- **Work item**:
Give the lines below again exactly, starting with the line that holds "首页 (141, 134)" and going on through the line that holds "50 años de la".

[Information provided Boundary: Start]

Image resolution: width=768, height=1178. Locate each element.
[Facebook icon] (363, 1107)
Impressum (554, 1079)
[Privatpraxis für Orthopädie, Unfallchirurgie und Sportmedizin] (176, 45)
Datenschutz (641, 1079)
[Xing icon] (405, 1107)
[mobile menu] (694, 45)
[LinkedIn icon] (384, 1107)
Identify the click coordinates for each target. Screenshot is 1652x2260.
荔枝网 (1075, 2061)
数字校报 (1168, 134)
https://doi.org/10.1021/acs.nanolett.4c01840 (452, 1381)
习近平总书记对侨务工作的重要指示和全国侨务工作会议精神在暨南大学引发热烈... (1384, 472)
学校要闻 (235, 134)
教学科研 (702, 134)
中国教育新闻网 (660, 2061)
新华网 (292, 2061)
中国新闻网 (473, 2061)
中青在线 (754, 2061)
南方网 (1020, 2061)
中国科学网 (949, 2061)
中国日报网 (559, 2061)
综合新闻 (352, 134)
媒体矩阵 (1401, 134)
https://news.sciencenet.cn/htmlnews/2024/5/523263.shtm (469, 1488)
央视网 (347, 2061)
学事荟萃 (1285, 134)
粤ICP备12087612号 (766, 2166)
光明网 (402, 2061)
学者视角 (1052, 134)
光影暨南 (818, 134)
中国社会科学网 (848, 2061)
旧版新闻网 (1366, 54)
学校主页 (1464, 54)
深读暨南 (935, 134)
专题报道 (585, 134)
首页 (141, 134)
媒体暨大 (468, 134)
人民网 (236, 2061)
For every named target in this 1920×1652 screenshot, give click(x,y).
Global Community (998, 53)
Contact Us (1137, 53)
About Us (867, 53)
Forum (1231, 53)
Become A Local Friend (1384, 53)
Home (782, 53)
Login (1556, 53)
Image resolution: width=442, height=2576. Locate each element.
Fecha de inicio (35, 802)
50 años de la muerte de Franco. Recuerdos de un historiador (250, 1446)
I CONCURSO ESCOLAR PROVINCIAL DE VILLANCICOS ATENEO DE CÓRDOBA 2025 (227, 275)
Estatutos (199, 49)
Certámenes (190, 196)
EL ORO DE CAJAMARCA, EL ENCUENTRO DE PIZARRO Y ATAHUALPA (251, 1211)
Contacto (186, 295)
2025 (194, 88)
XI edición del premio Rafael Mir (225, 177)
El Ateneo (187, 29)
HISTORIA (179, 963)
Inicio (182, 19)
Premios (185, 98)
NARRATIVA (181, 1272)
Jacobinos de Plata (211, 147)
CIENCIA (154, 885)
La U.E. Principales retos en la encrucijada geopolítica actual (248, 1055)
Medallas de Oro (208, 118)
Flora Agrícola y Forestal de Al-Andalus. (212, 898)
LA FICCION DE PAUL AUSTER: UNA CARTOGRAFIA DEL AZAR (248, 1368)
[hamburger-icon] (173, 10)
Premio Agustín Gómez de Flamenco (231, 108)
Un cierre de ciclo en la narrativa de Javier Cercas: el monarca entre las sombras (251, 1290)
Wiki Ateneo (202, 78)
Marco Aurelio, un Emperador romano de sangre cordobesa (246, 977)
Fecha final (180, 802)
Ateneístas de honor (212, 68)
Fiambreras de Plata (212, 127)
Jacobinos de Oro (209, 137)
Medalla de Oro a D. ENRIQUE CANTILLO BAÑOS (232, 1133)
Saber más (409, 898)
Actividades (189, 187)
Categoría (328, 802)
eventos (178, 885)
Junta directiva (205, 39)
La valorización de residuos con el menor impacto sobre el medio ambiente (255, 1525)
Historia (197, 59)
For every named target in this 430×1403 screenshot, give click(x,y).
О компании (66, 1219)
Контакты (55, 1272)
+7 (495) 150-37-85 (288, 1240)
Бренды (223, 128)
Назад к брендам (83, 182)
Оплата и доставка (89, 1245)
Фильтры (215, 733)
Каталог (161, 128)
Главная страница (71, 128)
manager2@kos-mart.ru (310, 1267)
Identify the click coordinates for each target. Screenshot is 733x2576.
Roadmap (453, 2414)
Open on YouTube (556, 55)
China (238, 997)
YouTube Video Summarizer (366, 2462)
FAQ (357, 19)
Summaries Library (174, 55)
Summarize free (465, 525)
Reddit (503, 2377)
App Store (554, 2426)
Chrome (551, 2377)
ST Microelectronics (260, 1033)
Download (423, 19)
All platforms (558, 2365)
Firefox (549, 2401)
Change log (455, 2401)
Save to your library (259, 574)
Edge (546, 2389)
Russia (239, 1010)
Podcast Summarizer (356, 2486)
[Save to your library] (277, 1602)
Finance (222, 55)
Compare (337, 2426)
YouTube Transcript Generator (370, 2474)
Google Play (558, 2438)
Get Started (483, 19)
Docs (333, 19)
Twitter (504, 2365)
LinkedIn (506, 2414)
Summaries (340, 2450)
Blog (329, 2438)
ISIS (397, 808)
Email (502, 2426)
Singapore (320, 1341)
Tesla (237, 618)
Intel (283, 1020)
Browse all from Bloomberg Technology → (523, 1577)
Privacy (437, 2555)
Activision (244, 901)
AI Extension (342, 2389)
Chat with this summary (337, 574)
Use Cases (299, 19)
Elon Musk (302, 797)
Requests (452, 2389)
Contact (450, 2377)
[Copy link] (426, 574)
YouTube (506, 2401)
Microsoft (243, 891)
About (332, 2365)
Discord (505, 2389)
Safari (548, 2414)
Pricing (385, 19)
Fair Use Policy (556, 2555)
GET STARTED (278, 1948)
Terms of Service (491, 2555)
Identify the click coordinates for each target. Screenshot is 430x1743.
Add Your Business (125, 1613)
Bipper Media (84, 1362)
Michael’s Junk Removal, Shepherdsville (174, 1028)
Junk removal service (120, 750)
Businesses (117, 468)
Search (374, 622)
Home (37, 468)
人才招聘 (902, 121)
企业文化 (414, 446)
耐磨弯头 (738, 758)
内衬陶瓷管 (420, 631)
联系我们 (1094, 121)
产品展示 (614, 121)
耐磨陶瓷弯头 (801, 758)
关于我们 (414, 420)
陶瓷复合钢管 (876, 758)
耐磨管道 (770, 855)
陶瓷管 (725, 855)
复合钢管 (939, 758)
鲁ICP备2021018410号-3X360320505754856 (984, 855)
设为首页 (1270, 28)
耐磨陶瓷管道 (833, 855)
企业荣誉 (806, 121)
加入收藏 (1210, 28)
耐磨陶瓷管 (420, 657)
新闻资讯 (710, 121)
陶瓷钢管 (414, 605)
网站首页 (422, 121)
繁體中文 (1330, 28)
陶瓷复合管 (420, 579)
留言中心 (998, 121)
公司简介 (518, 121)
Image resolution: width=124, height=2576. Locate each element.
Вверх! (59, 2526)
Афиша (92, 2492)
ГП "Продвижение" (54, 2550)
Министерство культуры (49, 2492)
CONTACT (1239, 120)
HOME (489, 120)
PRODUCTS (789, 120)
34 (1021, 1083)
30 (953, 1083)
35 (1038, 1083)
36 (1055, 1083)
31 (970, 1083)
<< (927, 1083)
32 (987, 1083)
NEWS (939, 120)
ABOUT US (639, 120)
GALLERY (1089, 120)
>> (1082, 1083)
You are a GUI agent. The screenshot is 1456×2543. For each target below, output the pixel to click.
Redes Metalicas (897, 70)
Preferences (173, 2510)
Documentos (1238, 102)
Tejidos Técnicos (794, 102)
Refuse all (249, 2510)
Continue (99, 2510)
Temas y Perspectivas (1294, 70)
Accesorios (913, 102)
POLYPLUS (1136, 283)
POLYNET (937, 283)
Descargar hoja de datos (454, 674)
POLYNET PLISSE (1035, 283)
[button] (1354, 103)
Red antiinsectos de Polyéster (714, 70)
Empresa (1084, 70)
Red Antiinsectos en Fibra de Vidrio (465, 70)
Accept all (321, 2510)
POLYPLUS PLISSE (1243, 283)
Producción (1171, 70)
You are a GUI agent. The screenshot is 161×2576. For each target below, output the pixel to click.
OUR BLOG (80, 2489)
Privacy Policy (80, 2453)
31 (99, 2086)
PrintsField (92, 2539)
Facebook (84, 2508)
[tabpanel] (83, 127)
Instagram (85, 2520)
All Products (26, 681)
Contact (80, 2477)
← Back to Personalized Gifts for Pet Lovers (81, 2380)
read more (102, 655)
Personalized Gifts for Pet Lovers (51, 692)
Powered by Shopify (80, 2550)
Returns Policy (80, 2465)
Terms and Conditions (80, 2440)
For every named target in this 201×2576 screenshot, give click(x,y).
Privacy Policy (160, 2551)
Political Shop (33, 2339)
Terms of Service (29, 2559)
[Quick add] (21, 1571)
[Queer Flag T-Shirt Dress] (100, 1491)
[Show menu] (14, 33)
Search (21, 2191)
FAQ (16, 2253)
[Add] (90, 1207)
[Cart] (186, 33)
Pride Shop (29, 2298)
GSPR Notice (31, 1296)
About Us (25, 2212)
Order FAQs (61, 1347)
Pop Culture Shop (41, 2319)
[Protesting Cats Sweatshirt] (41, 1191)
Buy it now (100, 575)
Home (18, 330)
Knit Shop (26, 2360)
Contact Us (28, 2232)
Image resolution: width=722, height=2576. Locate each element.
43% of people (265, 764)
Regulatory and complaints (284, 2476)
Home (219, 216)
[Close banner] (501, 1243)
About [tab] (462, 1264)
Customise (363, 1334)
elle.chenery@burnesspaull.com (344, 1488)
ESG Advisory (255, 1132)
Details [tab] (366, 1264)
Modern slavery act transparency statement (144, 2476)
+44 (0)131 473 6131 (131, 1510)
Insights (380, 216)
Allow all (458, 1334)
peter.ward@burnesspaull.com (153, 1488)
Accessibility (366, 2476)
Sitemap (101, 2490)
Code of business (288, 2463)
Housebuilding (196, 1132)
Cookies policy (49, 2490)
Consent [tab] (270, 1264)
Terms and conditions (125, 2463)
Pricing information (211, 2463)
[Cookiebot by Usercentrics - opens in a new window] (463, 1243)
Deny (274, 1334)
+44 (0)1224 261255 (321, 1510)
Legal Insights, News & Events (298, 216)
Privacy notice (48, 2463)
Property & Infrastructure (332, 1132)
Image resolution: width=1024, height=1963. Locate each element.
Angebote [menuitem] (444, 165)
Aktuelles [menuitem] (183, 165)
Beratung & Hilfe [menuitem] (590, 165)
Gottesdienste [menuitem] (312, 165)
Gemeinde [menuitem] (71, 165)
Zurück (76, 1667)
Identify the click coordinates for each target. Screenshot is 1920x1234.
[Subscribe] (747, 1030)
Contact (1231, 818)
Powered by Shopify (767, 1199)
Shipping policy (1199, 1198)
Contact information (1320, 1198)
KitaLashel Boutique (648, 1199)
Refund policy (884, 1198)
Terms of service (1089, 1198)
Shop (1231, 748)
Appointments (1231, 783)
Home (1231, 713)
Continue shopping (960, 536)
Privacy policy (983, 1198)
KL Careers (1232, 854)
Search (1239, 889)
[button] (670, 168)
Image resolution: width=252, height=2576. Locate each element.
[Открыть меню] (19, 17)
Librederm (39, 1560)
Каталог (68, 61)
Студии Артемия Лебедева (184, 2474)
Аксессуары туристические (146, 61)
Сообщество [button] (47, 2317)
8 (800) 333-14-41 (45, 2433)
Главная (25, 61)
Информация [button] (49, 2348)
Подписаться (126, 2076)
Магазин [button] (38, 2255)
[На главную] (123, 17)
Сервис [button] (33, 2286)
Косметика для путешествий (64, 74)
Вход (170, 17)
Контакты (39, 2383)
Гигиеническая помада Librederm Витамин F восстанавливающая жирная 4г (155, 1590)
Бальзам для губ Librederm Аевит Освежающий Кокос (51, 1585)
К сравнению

[Information provided Boundary: End]

- **Output for this task**:
首页 (141, 134)
媒体暨大 (468, 134)
人民网 (236, 2061)
For every named target in this 1920×1652 screenshot, give click(x,y).
Global Community (998, 53)
Contact Us (1137, 53)
About Us (867, 53)
Forum (1231, 53)
Become A Local Friend (1384, 53)
Home (782, 53)
Login (1556, 53)
Image resolution: width=442, height=2576. Locate each element.
Fecha de inicio (35, 802)
50 años de la muerte de Franco. Recuerdos de un historiador (250, 1446)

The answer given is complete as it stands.